__DATASET CONTENT__:
------------------------
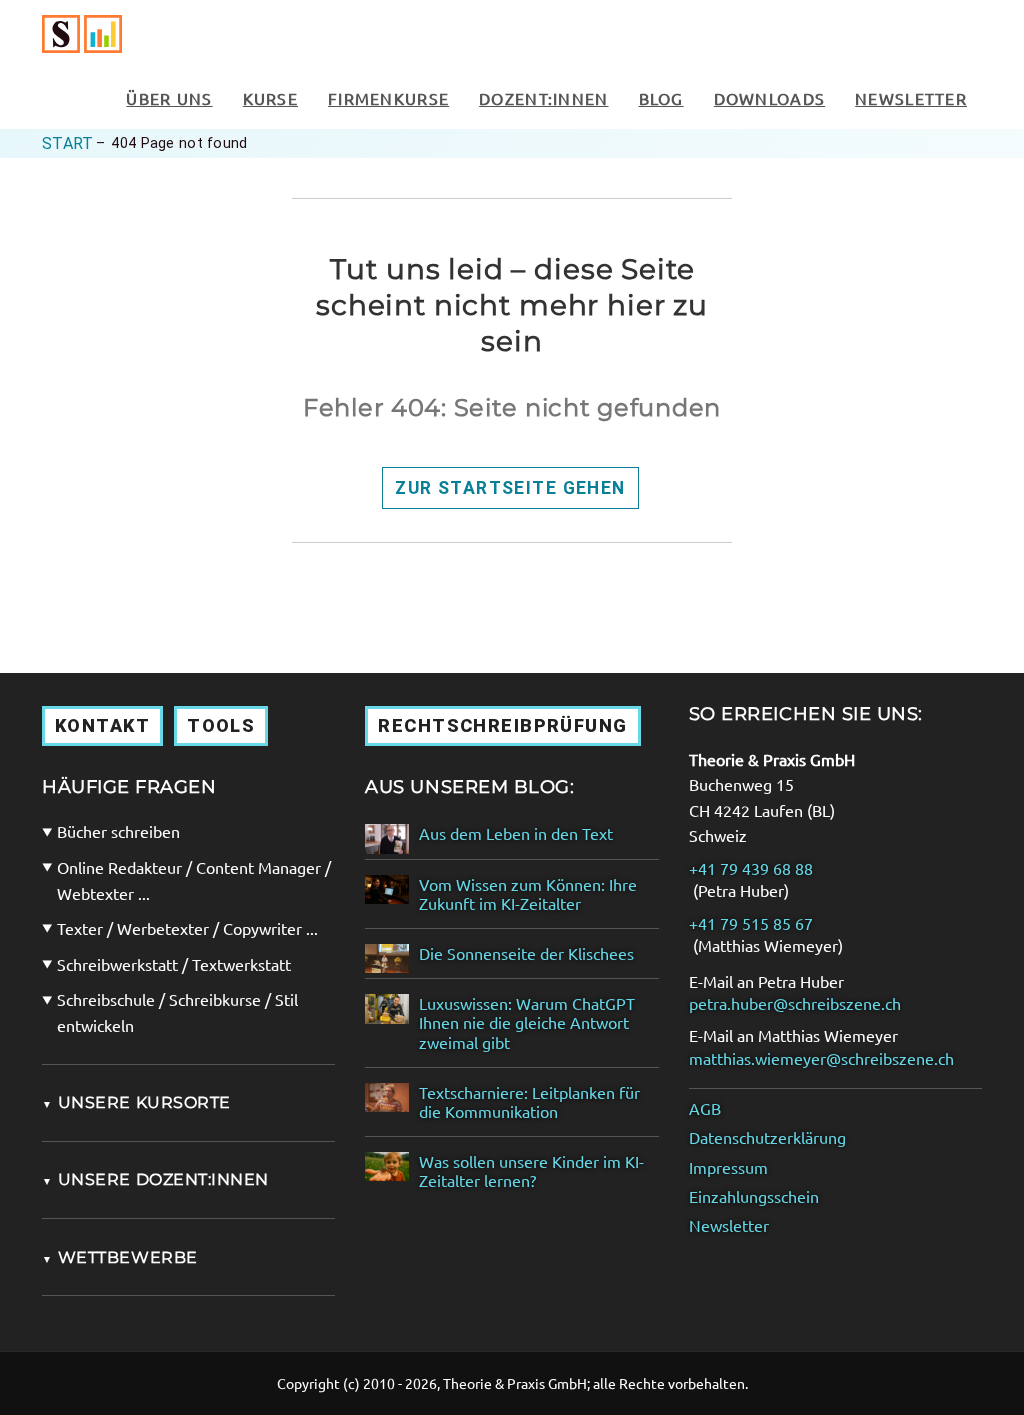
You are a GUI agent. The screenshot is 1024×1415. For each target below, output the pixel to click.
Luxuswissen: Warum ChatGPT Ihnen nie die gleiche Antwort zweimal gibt (527, 1022)
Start (67, 143)
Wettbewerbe (120, 1257)
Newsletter (911, 98)
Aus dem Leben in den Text (516, 833)
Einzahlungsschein (754, 1196)
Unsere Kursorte (136, 1102)
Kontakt (102, 725)
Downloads (770, 98)
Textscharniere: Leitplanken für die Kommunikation (529, 1102)
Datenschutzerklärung (767, 1137)
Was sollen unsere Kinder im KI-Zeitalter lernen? (531, 1171)
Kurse (270, 98)
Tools (221, 725)
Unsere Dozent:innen (155, 1179)
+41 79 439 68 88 (751, 868)
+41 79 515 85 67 (751, 923)
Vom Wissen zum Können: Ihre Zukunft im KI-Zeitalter (528, 894)
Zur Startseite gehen (510, 488)
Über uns (169, 98)
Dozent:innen (543, 98)
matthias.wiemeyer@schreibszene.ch (821, 1058)
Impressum (728, 1167)
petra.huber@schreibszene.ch (795, 1003)
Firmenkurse (388, 98)
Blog (661, 98)
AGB (705, 1108)
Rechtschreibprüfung (502, 725)
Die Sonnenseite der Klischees (526, 953)
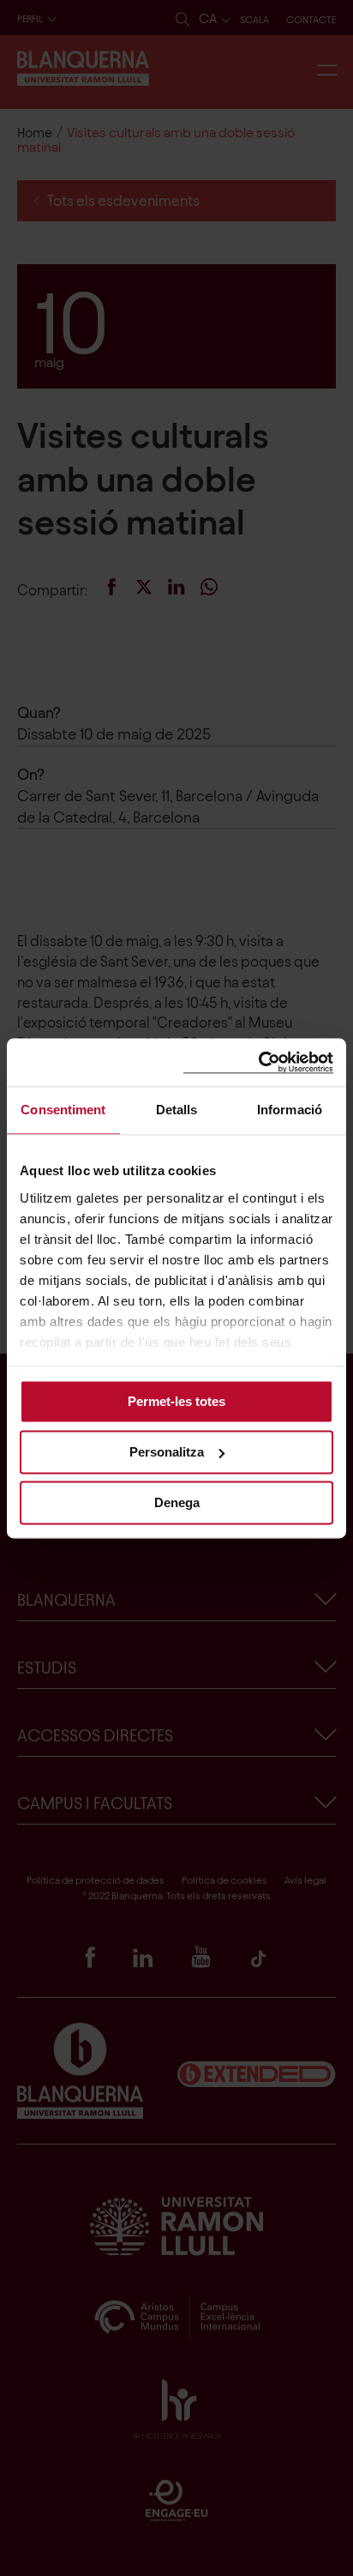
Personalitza (166, 1452)
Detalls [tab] (177, 1109)
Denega (177, 1502)
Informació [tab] (289, 1109)
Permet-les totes (176, 1401)
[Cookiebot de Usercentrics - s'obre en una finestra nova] (258, 1062)
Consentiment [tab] (63, 1109)
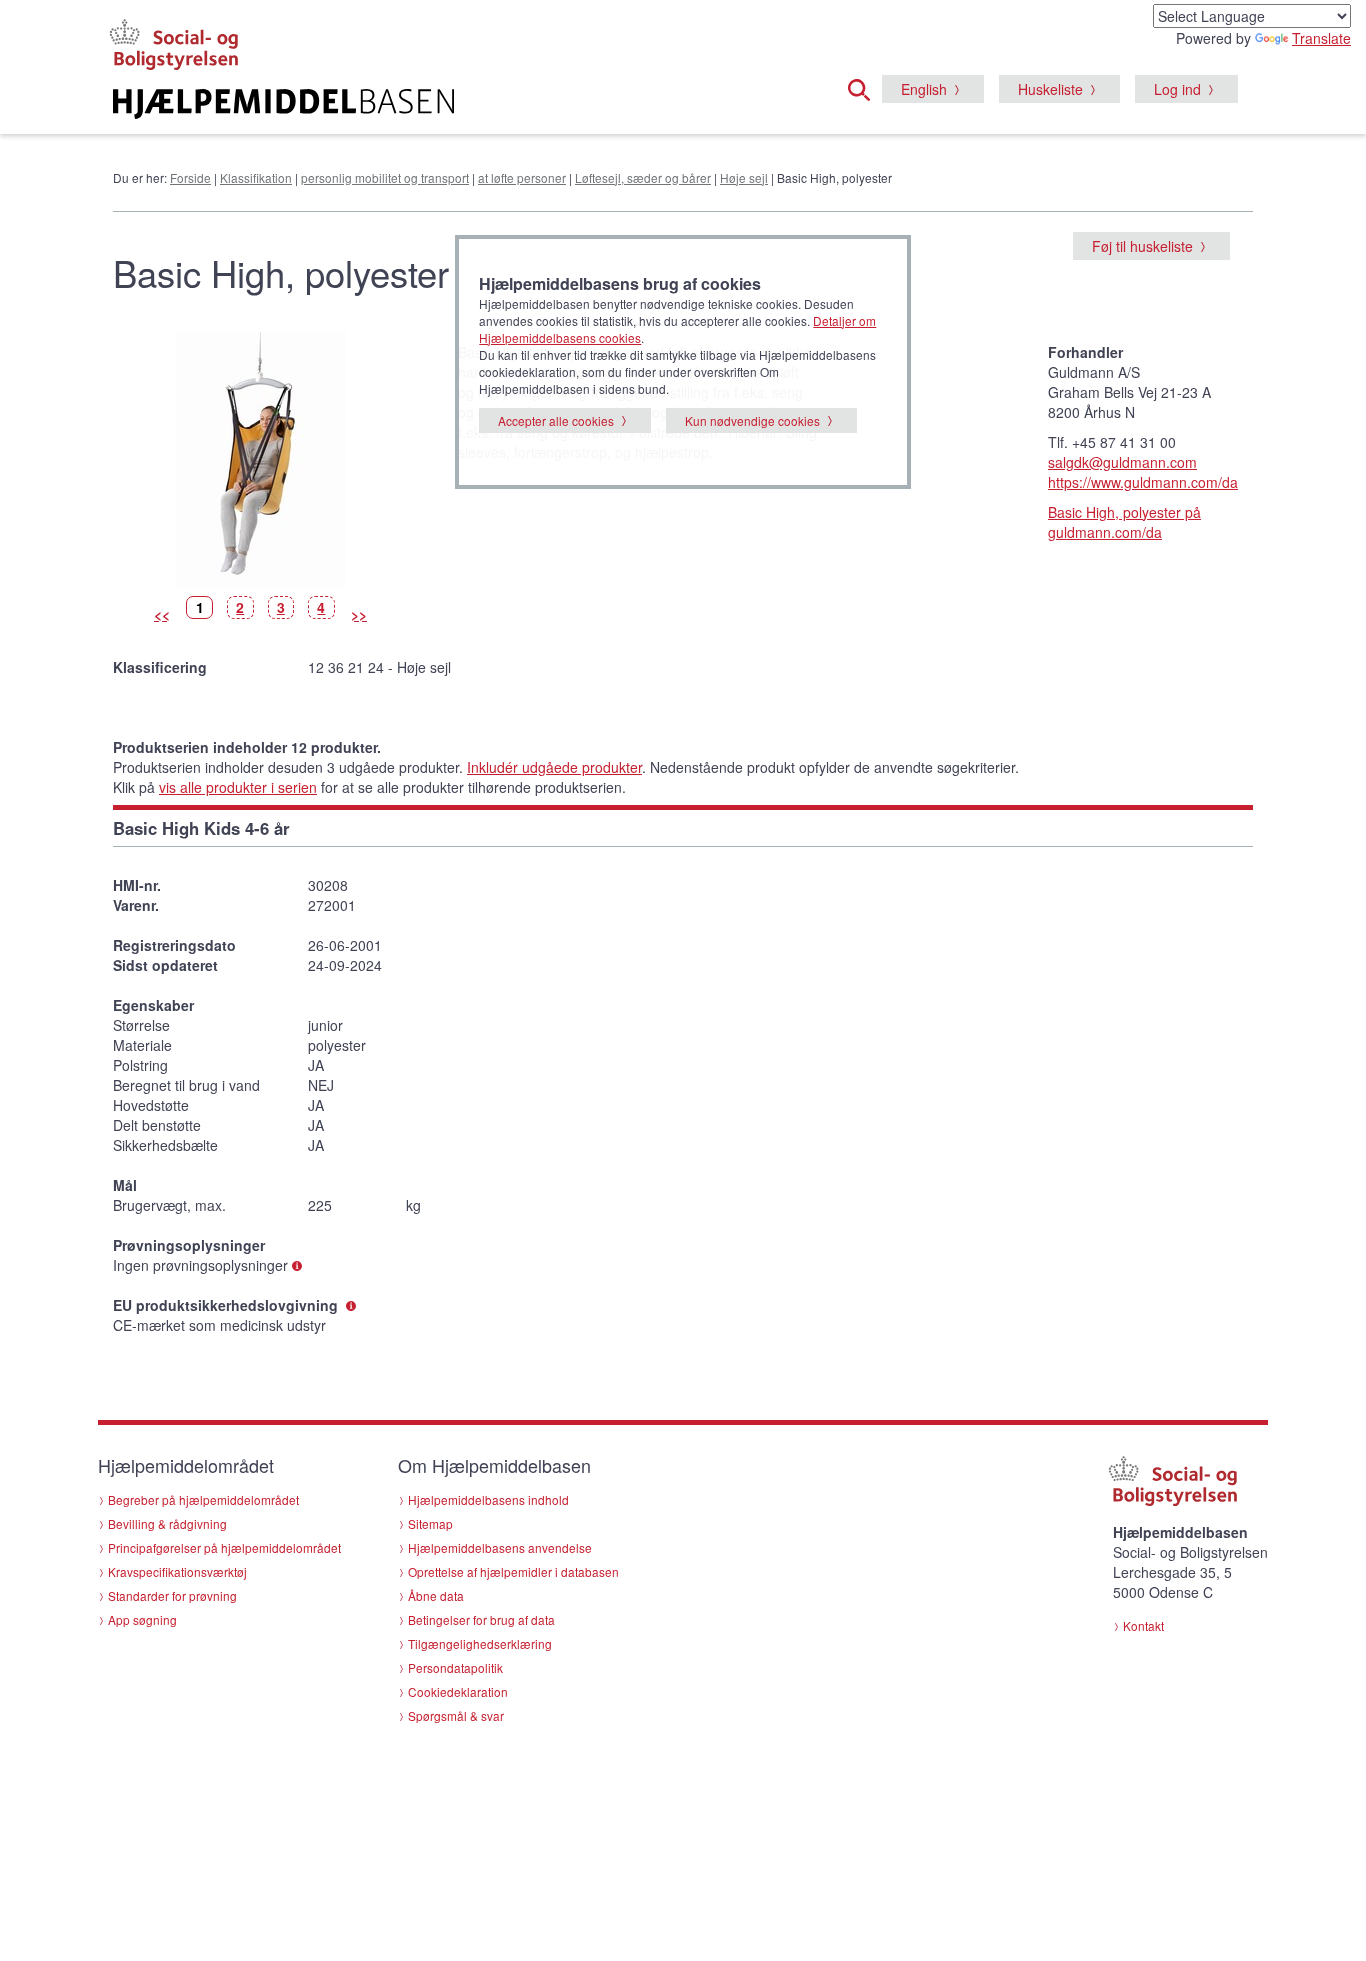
------------------------
__ABOUT THIS TASK__: Within the material above, copy exactly the lines from the line that holds "Einzahlungsschein (754, 1196)" up to and including the line that holds "Dozent:innen (543, 98)".

__REPLY TO THE TASK__:
Einzahlungsschein (754, 1196)
Unsere Kursorte (136, 1102)
Kontakt (102, 725)
Downloads (770, 98)
Textscharniere: Leitplanken für die Kommunikation (529, 1102)
Datenschutzerklärung (767, 1137)
Was sollen unsere Kinder im KI-Zeitalter lernen? (531, 1171)
Kurse (270, 98)
Tools (221, 725)
Unsere Dozent:innen (155, 1179)
+41 79 439 68 88 (751, 868)
+41 79 515 85 67 (751, 923)
Vom Wissen zum Können: Ihre Zukunft im KI-Zeitalter (528, 894)
Zur Startseite gehen (510, 488)
Über uns (169, 98)
Dozent:innen (543, 98)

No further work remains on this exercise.